Through virtual classroom visits, students were able to build a sense of place through photos, videos, and maps while learning about a range of topics including ecosystem function and biodiversity, conservation and restoration, and climate change and resilience. The pivot to virtual also allowed for the Land Trust to pilot SLIME en español for Spanish immersion schools.   

Thanks to feedback from teachers about the success of virtual SLIME, the Land Trust foresees continuing the SLIME program virtually as an option for teachers, in addition to a more traditional field trip structure.  

Zoom screenshot of Sonoma Land Trust instructor introducing a virtual field trip in Spanish.

Students learn about conservation including easements during SLIME en español.

Sonoma and Gold Ridge RCDs:
We partner with the the Sonoma and Gold Ridge Resource Conservation Districts (RCDs), on two programs: the FARMS leadership program that engages local high school students in learning about agriculture and land stewardship, and the TEAM program, that enhances elementary school students’ learning about and connection to agriculture. 

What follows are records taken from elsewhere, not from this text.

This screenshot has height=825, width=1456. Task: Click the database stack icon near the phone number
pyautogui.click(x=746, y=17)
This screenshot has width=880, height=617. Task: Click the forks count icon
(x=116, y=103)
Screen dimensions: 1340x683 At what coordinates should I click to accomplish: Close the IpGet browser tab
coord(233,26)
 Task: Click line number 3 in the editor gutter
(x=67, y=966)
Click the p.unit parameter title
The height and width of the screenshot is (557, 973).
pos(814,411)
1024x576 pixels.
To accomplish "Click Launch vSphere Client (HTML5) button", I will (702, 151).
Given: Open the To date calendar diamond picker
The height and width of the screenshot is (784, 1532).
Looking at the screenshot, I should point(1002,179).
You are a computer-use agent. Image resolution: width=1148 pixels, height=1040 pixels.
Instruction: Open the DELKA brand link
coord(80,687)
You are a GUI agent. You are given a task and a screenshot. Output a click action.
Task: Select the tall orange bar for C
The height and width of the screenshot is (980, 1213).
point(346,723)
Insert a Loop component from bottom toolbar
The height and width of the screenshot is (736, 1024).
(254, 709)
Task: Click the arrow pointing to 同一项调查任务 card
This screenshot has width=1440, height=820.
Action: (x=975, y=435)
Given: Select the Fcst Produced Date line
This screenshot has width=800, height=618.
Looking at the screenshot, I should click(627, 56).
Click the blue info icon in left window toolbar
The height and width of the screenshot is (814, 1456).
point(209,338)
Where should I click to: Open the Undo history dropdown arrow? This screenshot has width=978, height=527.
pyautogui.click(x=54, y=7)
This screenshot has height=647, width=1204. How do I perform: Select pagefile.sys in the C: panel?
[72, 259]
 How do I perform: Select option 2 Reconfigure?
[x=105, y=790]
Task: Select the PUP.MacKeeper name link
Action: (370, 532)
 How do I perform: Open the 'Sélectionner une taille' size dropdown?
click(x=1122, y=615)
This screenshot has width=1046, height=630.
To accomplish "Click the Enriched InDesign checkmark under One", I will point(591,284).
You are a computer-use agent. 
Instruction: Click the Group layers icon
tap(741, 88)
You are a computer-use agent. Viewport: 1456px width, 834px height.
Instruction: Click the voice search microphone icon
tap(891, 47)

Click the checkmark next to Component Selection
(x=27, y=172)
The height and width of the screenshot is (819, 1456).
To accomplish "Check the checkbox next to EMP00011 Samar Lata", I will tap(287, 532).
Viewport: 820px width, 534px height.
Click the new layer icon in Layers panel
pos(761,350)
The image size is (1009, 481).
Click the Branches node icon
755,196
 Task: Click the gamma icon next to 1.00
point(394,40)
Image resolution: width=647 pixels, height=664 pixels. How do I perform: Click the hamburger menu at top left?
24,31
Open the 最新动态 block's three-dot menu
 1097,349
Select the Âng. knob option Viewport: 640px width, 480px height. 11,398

During this year’s FARMS programming, students explored farm ecosystems and biodiversity through a pre-recorded farm visit, learned about our forests and fire with the RCD’s Registered Professional Forester, received an introduction on Traditional Ecological Knowledge from Nick Tipon – member and elder of the Federated Indians of Graton Rancheria, and analyzed the relationship between how healthy soils can help us mitigate the effects of climate change over time through a demonstration with one of the RCD’s project managers. 

The TEAM program developed a virtual farm visit at Open Field Farm in Petaluma, as an interactive, fun and engaging farm experience available right at home. Through a three-part, asynchronous video series, 3rd-5th grade students explore the land and its many interconnected systems, meet the many faces of the farm workers and animals, harvest fresh food from the CSA barn, hear about community supported agriculture, and study the importance of pollinators – the smallest farmers of all – to ag production.